The problem ::
Nothing in the entries should change; repeat them exactly.

(Source data)
- Opening Delimiter -
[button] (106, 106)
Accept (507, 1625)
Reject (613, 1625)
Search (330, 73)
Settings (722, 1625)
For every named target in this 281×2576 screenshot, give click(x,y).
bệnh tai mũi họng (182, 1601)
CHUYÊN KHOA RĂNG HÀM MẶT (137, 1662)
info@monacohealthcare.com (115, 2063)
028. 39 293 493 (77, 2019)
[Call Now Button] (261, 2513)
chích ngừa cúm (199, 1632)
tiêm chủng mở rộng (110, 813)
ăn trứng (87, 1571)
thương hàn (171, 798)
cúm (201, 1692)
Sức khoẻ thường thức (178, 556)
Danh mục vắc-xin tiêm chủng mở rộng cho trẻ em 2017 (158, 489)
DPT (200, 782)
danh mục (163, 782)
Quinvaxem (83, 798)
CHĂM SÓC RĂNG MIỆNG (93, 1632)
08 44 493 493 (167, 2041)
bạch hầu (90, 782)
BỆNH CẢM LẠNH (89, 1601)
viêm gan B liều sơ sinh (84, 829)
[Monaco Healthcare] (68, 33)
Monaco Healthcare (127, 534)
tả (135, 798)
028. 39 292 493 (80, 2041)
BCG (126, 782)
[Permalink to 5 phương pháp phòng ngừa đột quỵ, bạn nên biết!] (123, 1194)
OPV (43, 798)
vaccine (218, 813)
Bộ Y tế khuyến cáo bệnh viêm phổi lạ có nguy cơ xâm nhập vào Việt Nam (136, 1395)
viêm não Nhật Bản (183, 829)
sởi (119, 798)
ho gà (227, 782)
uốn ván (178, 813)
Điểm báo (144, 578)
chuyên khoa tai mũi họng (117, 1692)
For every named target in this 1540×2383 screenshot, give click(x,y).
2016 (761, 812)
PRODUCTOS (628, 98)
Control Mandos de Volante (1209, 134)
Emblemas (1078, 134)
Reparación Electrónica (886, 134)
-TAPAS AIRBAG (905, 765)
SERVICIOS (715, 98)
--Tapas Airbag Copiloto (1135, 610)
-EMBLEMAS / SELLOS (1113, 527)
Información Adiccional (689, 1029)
- Closing Delimiter -
Response area ::
[button] (106, 106)
Accept (507, 1625)
Reject (613, 1625)
Search (330, 73)
Settings (722, 1625)
For every named target in this 281×2576 screenshot, give click(x,y).
bệnh tai mũi họng (182, 1601)
CHUYÊN KHOA RĂNG HÀM MẶT (137, 1662)
info@monacohealthcare.com (115, 2063)
028. 39 293 493 (77, 2019)
[Call Now Button] (261, 2513)
chích ngừa cúm (199, 1632)
tiêm chủng mở rộng (110, 813)
ăn trứng (87, 1571)
thương hàn (171, 798)
cúm (201, 1692)
Sức khoẻ thường thức (178, 556)
Danh mục vắc-xin tiêm chủng mở rộng cho trẻ em 2017 (158, 489)
DPT (200, 782)
danh mục (163, 782)
Quinvaxem (83, 798)
CHĂM SÓC RĂNG MIỆNG (93, 1632)
08 44 493 493 (167, 2041)
bạch hầu (90, 782)
BỆNH CẢM LẠNH (89, 1601)
viêm gan B liều sơ sinh (84, 829)
[Monaco Healthcare] (68, 33)
Monaco Healthcare (127, 534)
tả (135, 798)
028. 39 292 493 (80, 2041)
BCG (126, 782)
[Permalink to 5 phương pháp phòng ngừa đột quỵ, bạn nên biết!] (123, 1194)
OPV (43, 798)
vaccine (218, 813)
Bộ Y tế khuyến cáo bệnh viêm phổi lạ có nguy cơ xâm nhập vào Việt Nam (136, 1395)
viêm não Nhật Bản (183, 829)
sởi (119, 798)
ho gà (227, 782)
uốn ván (178, 813)
Điểm báo (144, 578)
chuyên khoa tai mũi họng (117, 1692)
For every named target in this 1540×2383 screenshot, give click(x,y).
2016 (761, 812)
PRODUCTOS (628, 98)
Control Mandos de Volante (1209, 134)
Emblemas (1078, 134)
Reparación Electrónica (886, 134)
-TAPAS AIRBAG (905, 765)
SERVICIOS (715, 98)
--Tapas Airbag Copiloto (1135, 610)
-EMBLEMAS / SELLOS (1113, 527)
Información Adiccional (689, 1029)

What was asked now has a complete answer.